• [WORK TO BE COMPLETED]: Transcribe the data below verbatim from the line with "Open the Google apps grid menu" to the line with "You are a computer-use". Include both of those lines.

• [SUPPLIED DATA]:
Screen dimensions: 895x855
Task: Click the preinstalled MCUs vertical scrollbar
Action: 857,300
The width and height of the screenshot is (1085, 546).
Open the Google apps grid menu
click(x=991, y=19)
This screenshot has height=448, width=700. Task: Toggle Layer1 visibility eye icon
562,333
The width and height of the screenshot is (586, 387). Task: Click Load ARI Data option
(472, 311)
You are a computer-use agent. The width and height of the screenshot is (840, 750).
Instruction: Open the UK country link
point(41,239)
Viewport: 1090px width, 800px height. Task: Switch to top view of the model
---
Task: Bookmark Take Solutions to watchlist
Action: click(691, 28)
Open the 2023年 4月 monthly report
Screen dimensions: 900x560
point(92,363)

• [TASK RESPONSE]:
Open the Google apps grid menu
click(x=991, y=19)
This screenshot has height=448, width=700. Task: Toggle Layer1 visibility eye icon
562,333
The width and height of the screenshot is (586, 387). Task: Click Load ARI Data option
(472, 311)
You are a computer-use agent. The width and height of the screenshot is (840, 750).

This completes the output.